FreeBSD starting with upcoming 8.0 version has transparent support for large pages (superpages in FreeBSD terms). This means that an eligible range of 4KB pages can be promoted to a 4MB page at an opportune moment. The large page can also be broken down into normal pages when needed, of course. Large pages can also be explicitly allocated, but that is beside the point.
We seem to have a problem, that is perhaps caused by lack of strictness in our code, that looks to be caused by the mentioned above superpages feature. But the problem manifests itself only on AMD family 10h processors. To be precise, we have reports that family Fh is not affected, all problem reports are for family 10h and we have no positive or negative reports for family 11h. Another mandatory condition for the problem to manifest itself is having machine check enabled by either BIOS or OS. Also, the problem is reported only for long mode.
So, the actual problem manifestation is a machine check report about parity error in DC TLB L1. All reporters have confirmed that they don't experience any problems if the superpages feature is turned off. So it seems likely that this machine check report is not indicative of a hardware fault.
It looks that the way our code currently works it is possible that we could get into a situation where two TLB entries would exist for the same linear-to-physical translation. One through a large page and another through a normal page. Most likely both should be correct (point to the same physical location). Is it possible that such a situation could lead the integrity checking logic to believe that there is a parity error in TLB? I've searched though the errata for family 10h processors but couldn't find one that would match.

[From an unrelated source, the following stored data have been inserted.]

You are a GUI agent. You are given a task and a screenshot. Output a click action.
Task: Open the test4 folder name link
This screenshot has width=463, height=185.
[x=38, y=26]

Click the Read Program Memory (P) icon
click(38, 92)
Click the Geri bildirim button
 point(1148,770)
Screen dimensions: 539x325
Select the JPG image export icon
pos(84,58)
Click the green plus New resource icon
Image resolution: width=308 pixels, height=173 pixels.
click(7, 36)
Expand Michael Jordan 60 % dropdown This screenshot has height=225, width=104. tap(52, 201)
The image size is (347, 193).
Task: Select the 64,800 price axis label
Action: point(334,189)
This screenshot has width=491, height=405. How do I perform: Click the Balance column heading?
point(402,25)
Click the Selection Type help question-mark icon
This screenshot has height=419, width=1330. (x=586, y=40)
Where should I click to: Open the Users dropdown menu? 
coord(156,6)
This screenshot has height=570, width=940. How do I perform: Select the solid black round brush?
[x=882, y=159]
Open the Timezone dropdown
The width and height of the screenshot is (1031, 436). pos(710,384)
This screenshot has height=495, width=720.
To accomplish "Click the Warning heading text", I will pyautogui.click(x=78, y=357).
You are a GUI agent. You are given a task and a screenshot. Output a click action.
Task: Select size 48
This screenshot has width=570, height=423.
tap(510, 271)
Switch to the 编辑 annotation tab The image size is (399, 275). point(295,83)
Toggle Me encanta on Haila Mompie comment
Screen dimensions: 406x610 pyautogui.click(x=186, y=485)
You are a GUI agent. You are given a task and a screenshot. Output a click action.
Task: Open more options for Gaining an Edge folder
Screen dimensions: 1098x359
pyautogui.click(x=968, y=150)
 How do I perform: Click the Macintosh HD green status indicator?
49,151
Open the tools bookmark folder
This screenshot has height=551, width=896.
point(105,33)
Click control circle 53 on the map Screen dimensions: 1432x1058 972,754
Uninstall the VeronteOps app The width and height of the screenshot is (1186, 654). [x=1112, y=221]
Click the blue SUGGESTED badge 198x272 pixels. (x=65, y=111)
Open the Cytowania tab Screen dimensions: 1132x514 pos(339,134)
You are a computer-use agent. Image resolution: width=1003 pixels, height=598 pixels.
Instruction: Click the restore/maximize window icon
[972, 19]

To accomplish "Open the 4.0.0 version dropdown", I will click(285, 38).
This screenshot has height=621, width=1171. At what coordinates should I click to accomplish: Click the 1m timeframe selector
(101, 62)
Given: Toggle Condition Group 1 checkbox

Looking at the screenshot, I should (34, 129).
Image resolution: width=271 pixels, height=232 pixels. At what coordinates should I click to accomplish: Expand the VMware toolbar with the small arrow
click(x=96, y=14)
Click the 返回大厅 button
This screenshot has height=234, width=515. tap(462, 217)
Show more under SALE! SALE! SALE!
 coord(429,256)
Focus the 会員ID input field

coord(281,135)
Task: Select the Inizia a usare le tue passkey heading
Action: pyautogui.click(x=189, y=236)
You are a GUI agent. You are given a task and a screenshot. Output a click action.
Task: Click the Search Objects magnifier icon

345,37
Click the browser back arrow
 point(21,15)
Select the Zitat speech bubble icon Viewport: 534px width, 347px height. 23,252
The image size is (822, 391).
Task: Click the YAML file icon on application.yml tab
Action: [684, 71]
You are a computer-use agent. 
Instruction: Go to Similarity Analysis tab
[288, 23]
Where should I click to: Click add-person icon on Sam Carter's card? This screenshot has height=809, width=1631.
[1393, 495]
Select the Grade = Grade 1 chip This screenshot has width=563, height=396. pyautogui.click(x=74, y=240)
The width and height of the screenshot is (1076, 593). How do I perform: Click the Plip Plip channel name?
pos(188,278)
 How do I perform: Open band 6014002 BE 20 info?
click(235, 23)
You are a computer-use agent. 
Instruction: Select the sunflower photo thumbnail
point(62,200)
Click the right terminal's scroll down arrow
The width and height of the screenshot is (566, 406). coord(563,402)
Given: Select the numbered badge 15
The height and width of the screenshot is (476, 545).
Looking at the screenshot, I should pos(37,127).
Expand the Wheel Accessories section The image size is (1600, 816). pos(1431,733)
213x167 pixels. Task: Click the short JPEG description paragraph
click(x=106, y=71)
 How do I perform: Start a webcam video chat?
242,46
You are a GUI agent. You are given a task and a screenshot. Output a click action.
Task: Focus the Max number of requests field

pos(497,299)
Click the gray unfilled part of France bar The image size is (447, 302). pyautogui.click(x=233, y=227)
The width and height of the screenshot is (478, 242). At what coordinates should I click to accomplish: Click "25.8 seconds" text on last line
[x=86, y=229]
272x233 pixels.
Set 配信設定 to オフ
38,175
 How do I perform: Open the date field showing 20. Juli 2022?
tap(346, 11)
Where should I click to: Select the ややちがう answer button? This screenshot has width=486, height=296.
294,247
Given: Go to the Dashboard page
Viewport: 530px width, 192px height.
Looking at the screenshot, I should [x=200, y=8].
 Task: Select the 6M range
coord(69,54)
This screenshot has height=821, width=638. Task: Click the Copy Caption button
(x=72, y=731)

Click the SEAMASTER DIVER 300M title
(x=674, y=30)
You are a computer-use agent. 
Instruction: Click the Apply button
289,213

Examples of processors affected by the problem (as reported by FreeBSD kernel): 1). CPU: AMD Athlon(tm) II X2 250 Processor (3013.75-MHz K8-class CPU) Origin = "AuthenticAMD" Id = 0x100f62 Stepping = 2 Features=0x178bfbff<FPU,VME,DE,PSE,TSC,MSR,PAE,MCE,CX8,APIC,SEP,MTRR,PGE,MCA,CMOV,PAT,PSE36,CLFLUSH,MMX,FXSR,SSE,SSE2,HTT> Features2=0x802009<SSE3,MON,CX16,POPCNT> AMD Features=0xee500800<SYSCALL,NX,MMX+,FFXSR,Page1GB,RDTSCP,LM,3DNow!+,3DNow!> AMD Features2=0x37ff<LAHF,CMP,SVM,ExtAPIC,CR8,ABM,SSE4A,MAS,Prefetch,OSVW,IBS,SKINIT,WDT> 2). CPU: Quad-Core AMD Opteron(tm) Processor 2352 (2100.09-MHz K8-class CPU) Origin = "AuthenticAMD" Id = 0x100f23 Stepping = 3 Features=0x178bfbff<FPU,VME,DE,PSE,TSC,MSR,PAE,MCE,CX8,APIC,SEP,MTRR,PGE,MCA,CMOV,PAT,PSE36,CLFLUSH,MMX,FXSR,SSE,SSE2,HTT> Features2=0x802009<SSE3,MON,CX16,POPCNT> AMD Features=0xee400800<SYSCALL,MMX+,FFXSR,Page1GB,RDTSCP,LM,3DNow!+,3DNow!> AMD Features2=0x7ff<LAHF,CMP,SVM,ExtAPIC,CR8,ABM,SSE4A,MAS,Prefetch,OSVW,IBS>
This is how FreeBSD MCA code reported the machine check: MCA: CPU 5 UNCOR PCC OVER DTLB L1 error MCA: Address 0x80e5c8000
My guess of possible FreeBSD code issue: 4K mappings are not flushed when corresponding PDE is updated from pointing to PT to pointing to a 2M page.
Thank you.